→ Document passage:
>>>>>
# 📊 Sales Data Analysis
This notebook demonstrates data manipulation and visualization using **pandas**, **matplotlib.pyplot**, and **matplotlib.dates**.

In [None]:
import pandas as pd
import matplotlib.pyplot as plt
import matplotlib.dates as mdates

In [None]:
df = pd.read_csv('sales_data.csv', parse_dates=['Date'])
df.head()

In [None]:
df.info()

In [None]:
df.describe()

In [None]:
revenue_by_product = df.groupby('Product')['Revenue'].sum().sort_values()
revenue_by_product.plot(kind='barh', title='Total Revenue by Product', color='skyblue')
plt.xlabel('Revenue')
plt.tight_layout()
plt.show()

In [None]:
daily_revenue = df.groupby('Date')['Revenue'].sum()
fig, ax = plt.subplots(figsize=(10, 5))
ax.plot(daily_revenue.index, daily_revenue.values, label='Total Revenue')
ax.set_title('Daily Revenue Trend')
ax.set_xlabel('Date')
ax.set_ylabel('Revenue')
ax.xaxis.set_major_locator(mdates.MonthLocator())
ax.xaxis.set_major_formatter(mdates.DateFormatter('%b %Y'))
ax.tick_params(axis='x', rotation=45)
ax.grid(True)
plt.tight_layout()
plt.legend()
plt.show()

In [None]:
fig, ax = plt.subplots(figsize=(12, 6))
<<<<<
→ Information shown:
>>>>>
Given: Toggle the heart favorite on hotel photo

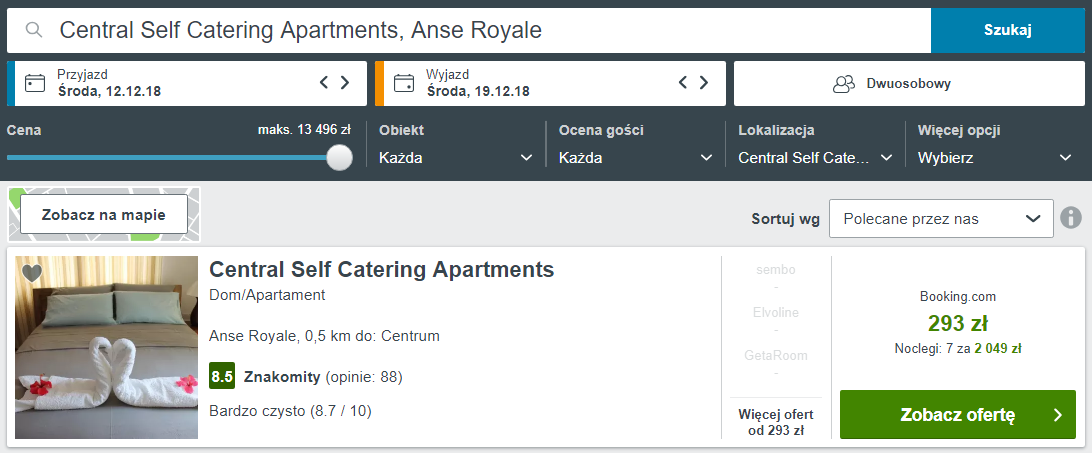Looking at the screenshot, I should tap(32, 273).
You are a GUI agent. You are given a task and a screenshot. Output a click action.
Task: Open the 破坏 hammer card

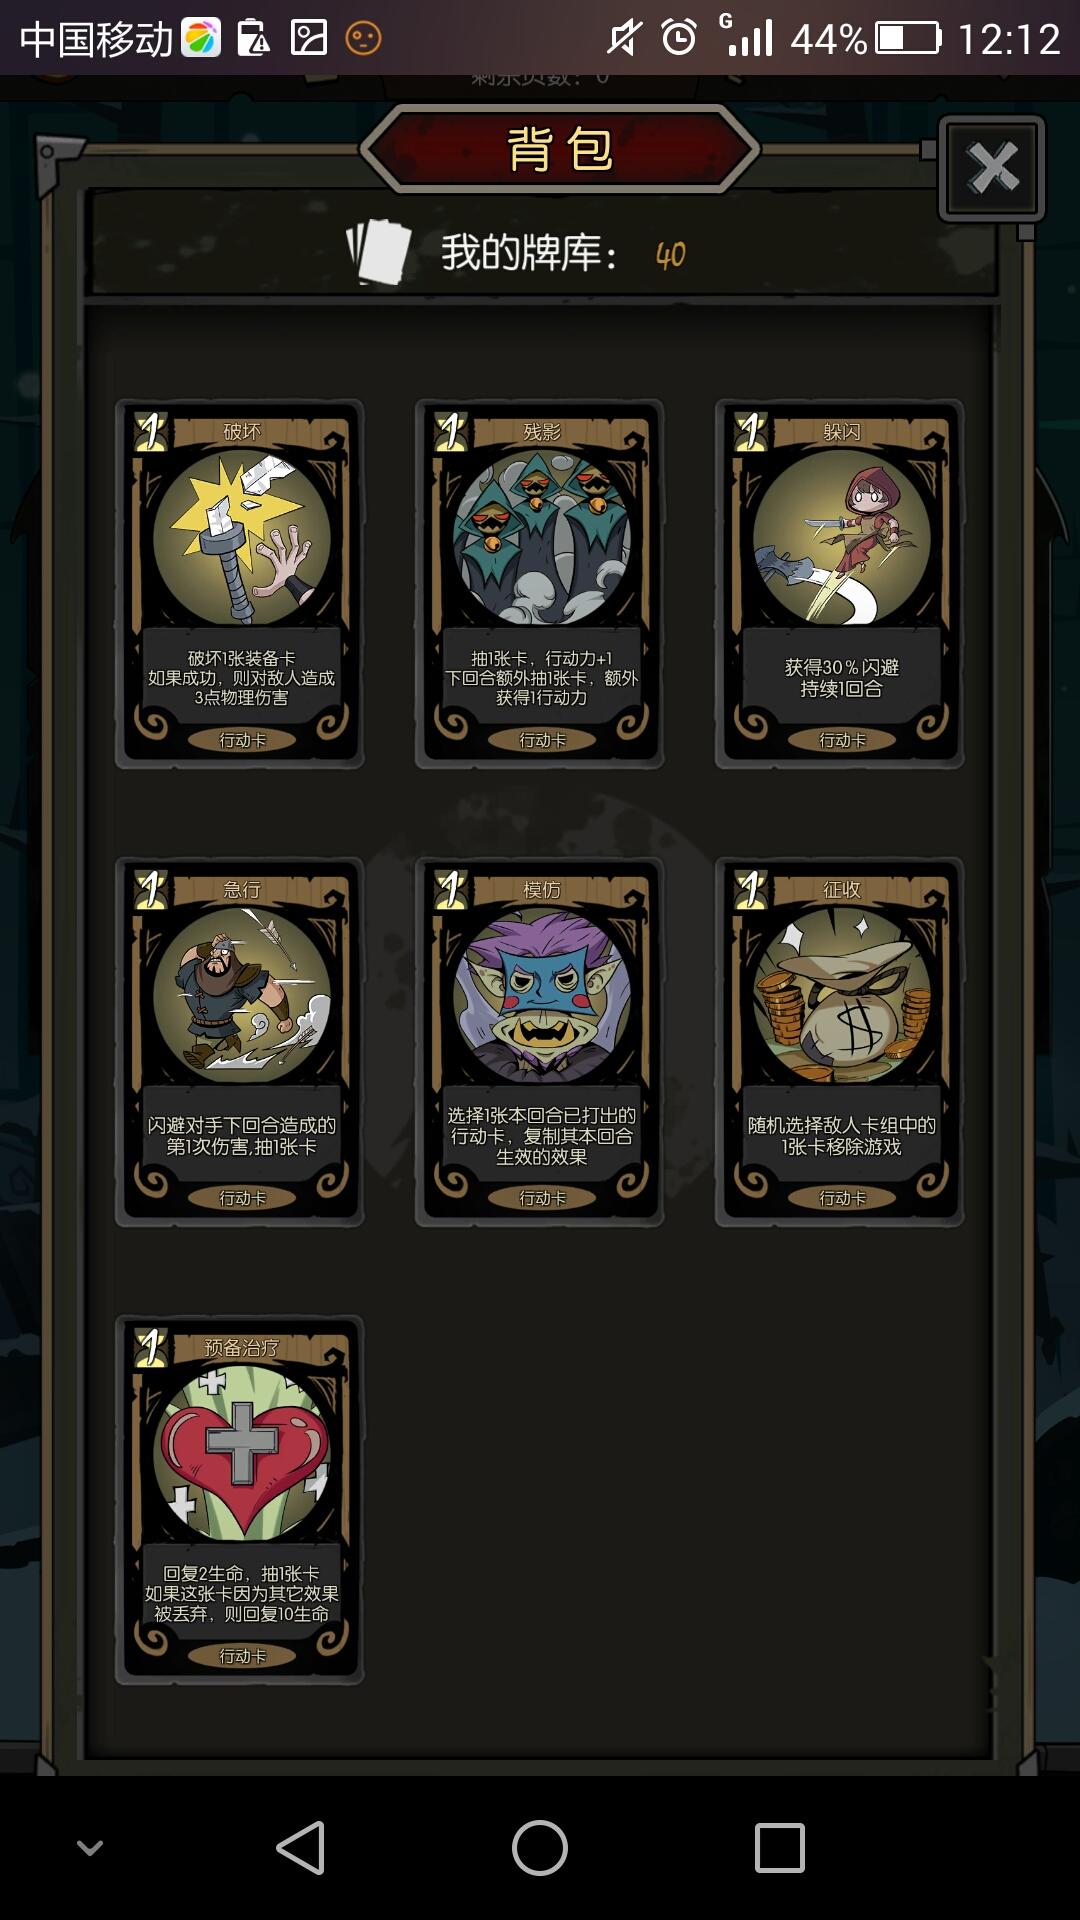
<<<<<
→ Task statement: Repeat the part of the sales data notebook above word for word, starting with "ax.set_ylabel('Revenue')" and going on through "ax = plt.subplots(figsize=(12, 6))".

→ Exercise output:
ax.set_ylabel('Revenue')
ax.xaxis.set_major_locator(mdates.MonthLocator())
ax.xaxis.set_major_formatter(mdates.DateFormatter('%b %Y'))
ax.tick_params(axis='x', rotation=45)
ax.grid(True)
plt.tight_layout()
plt.legend()
plt.show()

In [None]:
fig, ax = plt.subplots(figsize=(12, 6))